After the tool is finished and stamping begins, the first parts must be checked before further stamping continues. EPALFER´s metrology department is equipped with a modern contact CMM and laser scan systems.
Eduardo Oliveira added: “We check the part and test the capability and stability of the process with AutoForm software. After the part has been checked and the tool is ready, we send it to the customer. One of our recent projects has been the creation of a virtual show room through which our existing customers will have access to our 3D designs.
“In general, our customers are OEMs as well as tooling and stamping companies primarily in Europe, the USA and South America. We are proud to be a reliable partner to Gestamp; Kirchhoff Automotive; Kemmerich Metal Engineering; Flex-N-Gate; Grupo Segura; Muhr Metalltechnik; Silencor and Bosch, among others, and we look forward to extending our customer base further in the future.”
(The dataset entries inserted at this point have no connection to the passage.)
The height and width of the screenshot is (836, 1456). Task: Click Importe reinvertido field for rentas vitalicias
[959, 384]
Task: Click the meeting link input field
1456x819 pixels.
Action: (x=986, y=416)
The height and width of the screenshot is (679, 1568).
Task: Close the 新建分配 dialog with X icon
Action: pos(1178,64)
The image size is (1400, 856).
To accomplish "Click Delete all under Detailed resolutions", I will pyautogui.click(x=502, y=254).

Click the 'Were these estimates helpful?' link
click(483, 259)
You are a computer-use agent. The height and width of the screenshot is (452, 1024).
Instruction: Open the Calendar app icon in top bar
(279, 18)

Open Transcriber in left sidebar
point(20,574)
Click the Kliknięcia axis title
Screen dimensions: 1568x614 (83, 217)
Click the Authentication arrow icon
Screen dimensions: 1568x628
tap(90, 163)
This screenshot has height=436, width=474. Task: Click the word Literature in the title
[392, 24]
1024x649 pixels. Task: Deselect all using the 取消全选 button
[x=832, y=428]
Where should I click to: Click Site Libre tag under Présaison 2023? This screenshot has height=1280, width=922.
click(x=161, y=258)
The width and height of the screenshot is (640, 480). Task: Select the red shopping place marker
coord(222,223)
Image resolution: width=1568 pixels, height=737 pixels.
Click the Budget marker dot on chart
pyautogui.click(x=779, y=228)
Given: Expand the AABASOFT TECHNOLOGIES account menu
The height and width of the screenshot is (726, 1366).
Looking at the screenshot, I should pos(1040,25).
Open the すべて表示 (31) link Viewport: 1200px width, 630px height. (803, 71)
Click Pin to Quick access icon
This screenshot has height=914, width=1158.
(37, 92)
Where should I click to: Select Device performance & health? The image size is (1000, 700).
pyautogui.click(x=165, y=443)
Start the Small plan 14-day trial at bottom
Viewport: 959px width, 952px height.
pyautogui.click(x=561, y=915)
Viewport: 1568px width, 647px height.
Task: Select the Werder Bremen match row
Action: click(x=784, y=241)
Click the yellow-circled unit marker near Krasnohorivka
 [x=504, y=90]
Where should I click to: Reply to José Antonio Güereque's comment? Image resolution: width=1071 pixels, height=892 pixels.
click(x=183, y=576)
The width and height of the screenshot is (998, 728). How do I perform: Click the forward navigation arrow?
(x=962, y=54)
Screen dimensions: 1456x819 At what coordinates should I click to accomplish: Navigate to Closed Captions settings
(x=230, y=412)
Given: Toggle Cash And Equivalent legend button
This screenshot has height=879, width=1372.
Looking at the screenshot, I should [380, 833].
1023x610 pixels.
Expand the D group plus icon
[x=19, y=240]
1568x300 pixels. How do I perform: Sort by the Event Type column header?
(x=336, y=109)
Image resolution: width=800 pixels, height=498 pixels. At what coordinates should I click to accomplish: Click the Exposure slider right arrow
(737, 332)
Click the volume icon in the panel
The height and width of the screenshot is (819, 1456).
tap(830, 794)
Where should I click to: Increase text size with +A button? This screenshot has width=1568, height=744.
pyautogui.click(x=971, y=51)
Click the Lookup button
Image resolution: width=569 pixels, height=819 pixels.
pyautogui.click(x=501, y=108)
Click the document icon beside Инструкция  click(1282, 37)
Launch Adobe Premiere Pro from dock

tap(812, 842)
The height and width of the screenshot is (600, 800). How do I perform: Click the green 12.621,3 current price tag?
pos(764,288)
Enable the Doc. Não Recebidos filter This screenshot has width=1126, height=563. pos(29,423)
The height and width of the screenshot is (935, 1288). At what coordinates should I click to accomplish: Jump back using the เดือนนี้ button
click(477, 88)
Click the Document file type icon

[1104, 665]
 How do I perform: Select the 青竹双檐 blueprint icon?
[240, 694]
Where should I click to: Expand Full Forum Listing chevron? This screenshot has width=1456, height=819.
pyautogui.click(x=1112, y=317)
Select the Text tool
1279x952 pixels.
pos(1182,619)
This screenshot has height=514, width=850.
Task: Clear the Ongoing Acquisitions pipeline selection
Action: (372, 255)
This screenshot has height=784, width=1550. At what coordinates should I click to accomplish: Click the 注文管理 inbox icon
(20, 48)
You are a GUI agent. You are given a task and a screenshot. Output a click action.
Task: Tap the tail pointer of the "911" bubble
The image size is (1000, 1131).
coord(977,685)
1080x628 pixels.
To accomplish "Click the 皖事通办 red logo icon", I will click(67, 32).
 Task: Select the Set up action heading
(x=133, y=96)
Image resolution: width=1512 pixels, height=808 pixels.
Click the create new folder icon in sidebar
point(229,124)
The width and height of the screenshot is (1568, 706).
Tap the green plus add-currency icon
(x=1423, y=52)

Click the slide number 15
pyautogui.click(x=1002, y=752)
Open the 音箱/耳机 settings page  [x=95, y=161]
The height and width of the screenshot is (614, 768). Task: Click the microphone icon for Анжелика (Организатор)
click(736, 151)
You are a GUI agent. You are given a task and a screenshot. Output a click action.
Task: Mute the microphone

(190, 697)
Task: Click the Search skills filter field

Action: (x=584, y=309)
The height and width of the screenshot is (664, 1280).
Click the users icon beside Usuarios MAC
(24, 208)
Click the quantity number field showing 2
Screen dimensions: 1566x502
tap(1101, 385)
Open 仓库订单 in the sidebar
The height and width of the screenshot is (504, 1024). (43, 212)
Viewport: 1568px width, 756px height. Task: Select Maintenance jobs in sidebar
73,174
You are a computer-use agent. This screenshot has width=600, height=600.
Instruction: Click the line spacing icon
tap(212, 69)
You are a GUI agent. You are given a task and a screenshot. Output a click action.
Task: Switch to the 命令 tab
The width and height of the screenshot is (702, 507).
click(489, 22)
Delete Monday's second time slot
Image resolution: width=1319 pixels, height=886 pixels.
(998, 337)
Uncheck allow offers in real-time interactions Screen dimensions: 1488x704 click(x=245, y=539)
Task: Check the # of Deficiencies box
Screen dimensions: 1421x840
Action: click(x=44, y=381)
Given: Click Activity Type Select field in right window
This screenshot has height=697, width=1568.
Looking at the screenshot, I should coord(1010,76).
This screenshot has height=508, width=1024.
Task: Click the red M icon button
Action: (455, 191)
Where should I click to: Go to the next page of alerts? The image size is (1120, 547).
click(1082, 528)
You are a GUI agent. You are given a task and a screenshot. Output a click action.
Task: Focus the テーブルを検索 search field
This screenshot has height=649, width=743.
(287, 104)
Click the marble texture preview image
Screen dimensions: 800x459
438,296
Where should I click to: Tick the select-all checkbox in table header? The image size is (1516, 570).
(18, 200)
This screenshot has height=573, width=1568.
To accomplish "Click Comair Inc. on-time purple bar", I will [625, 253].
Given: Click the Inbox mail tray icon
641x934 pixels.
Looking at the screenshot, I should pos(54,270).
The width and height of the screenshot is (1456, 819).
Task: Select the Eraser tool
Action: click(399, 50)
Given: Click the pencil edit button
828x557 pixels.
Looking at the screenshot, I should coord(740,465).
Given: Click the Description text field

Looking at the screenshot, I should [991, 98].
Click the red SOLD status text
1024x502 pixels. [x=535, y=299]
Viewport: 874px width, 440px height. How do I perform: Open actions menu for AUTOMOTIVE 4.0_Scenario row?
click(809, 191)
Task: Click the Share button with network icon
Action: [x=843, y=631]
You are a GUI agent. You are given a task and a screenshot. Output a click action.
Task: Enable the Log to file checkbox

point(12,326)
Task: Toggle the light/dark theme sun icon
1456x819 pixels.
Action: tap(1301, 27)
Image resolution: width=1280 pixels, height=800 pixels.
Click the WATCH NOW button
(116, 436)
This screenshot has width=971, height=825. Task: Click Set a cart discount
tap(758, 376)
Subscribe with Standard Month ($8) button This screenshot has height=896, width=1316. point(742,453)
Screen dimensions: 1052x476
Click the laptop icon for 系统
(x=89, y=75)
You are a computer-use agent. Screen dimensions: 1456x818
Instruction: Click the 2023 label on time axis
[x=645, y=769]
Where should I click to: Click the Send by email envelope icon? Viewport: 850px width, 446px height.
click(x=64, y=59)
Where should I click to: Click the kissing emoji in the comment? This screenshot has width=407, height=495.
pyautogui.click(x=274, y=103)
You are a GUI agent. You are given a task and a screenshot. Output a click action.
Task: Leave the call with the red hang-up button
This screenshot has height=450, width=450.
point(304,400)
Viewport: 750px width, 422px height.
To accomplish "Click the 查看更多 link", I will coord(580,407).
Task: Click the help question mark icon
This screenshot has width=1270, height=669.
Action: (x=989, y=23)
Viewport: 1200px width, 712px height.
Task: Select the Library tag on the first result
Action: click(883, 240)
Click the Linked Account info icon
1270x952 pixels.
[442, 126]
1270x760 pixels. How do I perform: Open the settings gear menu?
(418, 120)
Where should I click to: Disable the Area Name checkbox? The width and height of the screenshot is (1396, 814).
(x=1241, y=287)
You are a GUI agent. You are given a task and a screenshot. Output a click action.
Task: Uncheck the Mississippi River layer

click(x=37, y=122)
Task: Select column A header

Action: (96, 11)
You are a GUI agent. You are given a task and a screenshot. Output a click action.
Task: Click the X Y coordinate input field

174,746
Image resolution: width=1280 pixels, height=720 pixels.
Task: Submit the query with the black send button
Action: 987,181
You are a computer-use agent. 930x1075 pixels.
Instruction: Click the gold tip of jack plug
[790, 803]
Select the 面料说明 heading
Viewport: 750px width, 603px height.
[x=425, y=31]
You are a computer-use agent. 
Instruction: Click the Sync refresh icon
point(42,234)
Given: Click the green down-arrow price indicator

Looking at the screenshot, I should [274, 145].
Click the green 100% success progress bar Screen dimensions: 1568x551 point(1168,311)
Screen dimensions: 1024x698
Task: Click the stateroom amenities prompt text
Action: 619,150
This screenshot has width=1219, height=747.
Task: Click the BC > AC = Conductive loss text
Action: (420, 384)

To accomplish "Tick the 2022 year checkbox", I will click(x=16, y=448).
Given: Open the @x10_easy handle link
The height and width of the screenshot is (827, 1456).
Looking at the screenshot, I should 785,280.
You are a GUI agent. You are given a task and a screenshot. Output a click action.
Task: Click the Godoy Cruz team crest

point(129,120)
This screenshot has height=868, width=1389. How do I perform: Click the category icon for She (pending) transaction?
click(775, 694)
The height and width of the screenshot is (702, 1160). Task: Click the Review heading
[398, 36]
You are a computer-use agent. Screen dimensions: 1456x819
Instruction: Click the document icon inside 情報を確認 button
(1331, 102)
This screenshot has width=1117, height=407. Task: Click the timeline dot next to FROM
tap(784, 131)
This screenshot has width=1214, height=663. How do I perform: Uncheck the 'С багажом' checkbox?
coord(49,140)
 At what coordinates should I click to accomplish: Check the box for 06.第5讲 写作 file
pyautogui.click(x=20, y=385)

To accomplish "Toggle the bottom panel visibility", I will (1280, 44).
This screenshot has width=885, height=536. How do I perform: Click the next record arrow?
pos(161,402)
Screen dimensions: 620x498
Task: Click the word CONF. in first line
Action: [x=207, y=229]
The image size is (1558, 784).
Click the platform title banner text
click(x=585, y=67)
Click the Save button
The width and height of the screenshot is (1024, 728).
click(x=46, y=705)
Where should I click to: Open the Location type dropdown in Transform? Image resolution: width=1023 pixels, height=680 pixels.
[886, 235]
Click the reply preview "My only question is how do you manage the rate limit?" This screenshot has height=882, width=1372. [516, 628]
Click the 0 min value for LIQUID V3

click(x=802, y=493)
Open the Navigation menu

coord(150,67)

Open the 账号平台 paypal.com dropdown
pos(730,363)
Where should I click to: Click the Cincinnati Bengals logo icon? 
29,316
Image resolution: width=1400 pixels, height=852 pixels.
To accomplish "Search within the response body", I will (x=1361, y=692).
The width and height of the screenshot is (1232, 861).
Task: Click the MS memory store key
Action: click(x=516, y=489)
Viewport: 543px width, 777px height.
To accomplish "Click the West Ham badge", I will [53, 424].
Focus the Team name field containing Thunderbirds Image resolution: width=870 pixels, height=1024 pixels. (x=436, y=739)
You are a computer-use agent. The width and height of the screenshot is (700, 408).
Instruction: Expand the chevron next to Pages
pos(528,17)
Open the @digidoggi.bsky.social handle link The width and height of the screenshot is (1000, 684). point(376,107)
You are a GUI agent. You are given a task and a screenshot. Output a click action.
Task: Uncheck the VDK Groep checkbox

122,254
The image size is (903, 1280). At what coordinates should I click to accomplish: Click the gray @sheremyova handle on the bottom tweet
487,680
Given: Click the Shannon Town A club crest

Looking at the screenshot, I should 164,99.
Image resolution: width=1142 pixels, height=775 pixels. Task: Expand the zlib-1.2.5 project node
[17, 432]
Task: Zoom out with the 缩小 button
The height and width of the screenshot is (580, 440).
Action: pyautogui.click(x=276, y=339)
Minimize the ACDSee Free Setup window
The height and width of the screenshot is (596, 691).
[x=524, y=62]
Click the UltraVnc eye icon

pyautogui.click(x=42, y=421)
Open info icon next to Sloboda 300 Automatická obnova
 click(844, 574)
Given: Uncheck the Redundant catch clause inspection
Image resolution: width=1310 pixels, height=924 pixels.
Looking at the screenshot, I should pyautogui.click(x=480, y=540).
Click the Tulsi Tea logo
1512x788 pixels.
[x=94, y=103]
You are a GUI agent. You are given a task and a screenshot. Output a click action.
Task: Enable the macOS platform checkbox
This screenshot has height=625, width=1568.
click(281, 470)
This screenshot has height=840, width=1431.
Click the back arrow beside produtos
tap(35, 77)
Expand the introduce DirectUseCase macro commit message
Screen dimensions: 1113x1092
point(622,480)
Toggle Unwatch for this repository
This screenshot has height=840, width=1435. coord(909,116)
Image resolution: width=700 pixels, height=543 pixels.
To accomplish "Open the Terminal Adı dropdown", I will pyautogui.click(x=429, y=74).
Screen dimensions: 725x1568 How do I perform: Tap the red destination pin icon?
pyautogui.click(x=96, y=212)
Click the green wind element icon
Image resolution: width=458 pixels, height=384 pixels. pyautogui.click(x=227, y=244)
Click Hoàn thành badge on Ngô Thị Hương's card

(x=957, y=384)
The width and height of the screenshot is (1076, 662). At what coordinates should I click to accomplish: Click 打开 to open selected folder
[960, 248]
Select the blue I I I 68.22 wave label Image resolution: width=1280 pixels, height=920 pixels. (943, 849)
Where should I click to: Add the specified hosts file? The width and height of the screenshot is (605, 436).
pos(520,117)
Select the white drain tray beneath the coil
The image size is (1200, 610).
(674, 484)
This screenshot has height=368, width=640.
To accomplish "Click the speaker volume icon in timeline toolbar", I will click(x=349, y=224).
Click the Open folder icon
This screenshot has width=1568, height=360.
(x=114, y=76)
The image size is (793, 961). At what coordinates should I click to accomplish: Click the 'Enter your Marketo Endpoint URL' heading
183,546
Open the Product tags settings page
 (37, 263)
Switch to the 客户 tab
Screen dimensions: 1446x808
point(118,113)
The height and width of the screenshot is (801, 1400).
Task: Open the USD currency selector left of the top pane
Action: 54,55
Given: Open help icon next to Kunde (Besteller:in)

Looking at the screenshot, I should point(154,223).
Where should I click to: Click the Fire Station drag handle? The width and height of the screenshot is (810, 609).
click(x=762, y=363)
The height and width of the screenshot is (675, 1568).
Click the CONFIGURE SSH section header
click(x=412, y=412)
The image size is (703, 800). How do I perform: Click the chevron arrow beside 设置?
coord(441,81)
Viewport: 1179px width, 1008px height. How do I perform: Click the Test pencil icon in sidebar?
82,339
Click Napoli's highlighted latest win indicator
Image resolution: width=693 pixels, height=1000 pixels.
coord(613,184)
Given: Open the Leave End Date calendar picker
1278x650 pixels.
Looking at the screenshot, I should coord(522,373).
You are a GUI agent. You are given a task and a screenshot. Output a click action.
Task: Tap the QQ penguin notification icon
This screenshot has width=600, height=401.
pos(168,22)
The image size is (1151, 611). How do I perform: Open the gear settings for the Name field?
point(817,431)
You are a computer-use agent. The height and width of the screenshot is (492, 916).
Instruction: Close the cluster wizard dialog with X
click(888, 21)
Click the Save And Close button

He concluded: “By using AutoForm software, we are faster and more accurate than ever before. At the same time, we are able to save time and cost, which is of great value for us as well as for our customers. Ultimately, we provide our customers with the tools they need for immediate use in their serial production. With AutoForm software, we can solve potential stamping problems earlier in the tool development cycle, saving more time and resources, which results in faster time-to-market for new car models, with obvious advantages.”